Saturday, April 09, 2005

[Tracking Visitors] Sitemeter or something else?

Let's get some kind of visitor tracker for this new site. I use site meter on my own blog. Is it the best option? We're looking for something free, with as much useful information as possible. Preferably something that is public so we can all have access to it for learning purposes. Any suggestions?

14 comments:

Owen said...

I like http:\\www.onestat.com

plus they are brits(!)

I have to say tat even though they improved comments, I still like Haloscan comments better than Blogger, too.

Owen

Lillie said...

I use Braveheart, being of Scottish ancestry, what else could I choose.

Suebob said...

Thanks Owen. I stuck the one stat on my blog and am busily counting visitors. Up to 2 so far...both me LOL

Alice said...

I use sitemeter. I find it very, very addictive. Site meter tells me who referred me to my visitors, and I've found new blogs by visiting the referring pages.
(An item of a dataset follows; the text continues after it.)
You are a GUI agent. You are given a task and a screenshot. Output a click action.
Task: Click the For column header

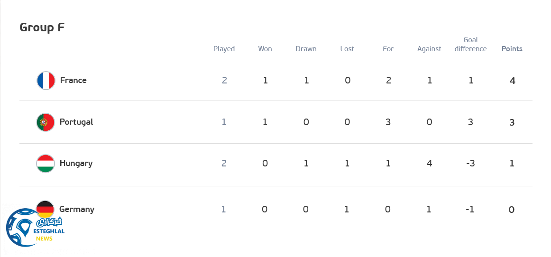(388, 49)
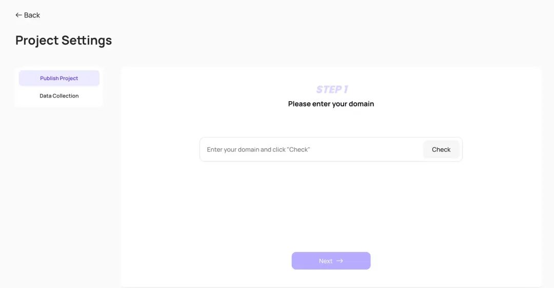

The "which search word let to your website" function is a paid service, but I can easily find out what the search word was by looking at the referring pages, since it includes the search engine URL in its entirety with the search word right in it. Very addictive.

Molly said...

I started with Sitemeter, but in the past couple of months, I've added StatCounter and will soon cancel my Sitemeter account. StatCounter offers tons of tracking information--for free--and has been very reliable.

BBQ Junkie said...

thanks for the tip. i reviewed statcounter and it was much better than what i had been using for the last month, extremetracking. statcounter is so easy to use and no mandatory ugly logo to be placed on your blog.

Anonymous said...

It might be interesting to use a bunch, and compare their numbers. I've seen various people comment that they see different numbers from different monitoring tools.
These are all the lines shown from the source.